The bull began to move again, and a shifting breeze forced us to move around to his right side. He noticed the movement and lifted his head to look back over his shoulder. When he saw us, he whirled around to face us with his head high and ears spread. At a distance of less than 50 feet, we actually looked skyward to see the magnificent tusks. The big-bore rifle in my hands suddenly felt like a small-caliber plinker, not something one would shoot elephants with—he was just too big.
Because of the high angle at which he held his head, at such close distance the only possible shot was into the frontal chest area. There was no margin for error. My father brought his rifle to his shoulder, and I followed his lead as the big bull stepped toward us. The shot ripped through the silence as 500 grains of full-metal-jacket bullet smashed into the bull's chest. Everything seemed to shift into slow motion as the bull's forward movement was halted by the shot and he turned to his left as I fired into his shoulder. Four or five steps carried the bull for about 15 yards before he began to topple. When he went down, it happened fast. The ground shuddered as the bull half-rolled before settling solidly on his side. The dust swirled upwards from the impact of his fall, then slowly drifted away in the still afternoon. He lay before us with his tusks forming a great parenthesis for his head.

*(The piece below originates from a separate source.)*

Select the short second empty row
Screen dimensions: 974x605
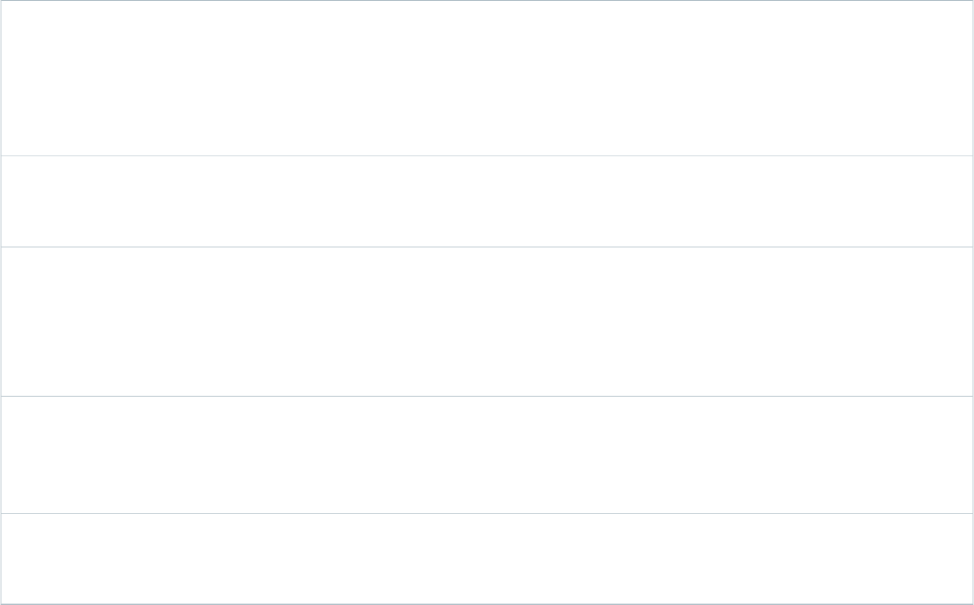point(487,201)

When an elephant is taken, rightful ownership of the tusks is claimed by possession of the tail, which is customarily cut off and handed to the hunter. The tail from our elephant was magnificent, sporting a growth of long, thick hair with even a few white hairs among the normally darker ones. Because of its scarcity, white elephant hair is coveted; these hairs would be included in the bracelet made by Kiribai for my father. Successful elephant hunters proudly wear bracelets made from the bulls they've collected, but few have white-hair bracelets.
When we got back to Mombasa, we took the tusks to the Game Department, where they were weighed and measured for the registration process. Both tusks measured slightly more than 7 1/2 feet in length, but with large 32-inch nerves they were a few pounds less than what they might have weighed. Still, they tipped the scales at 79 and 83 pounds, which is certainly a tremendous elephant in anyone's book. As Ruark once suggested, "there's certainly worse ways to be remembered, than by what a beautiful pair of tusks represents."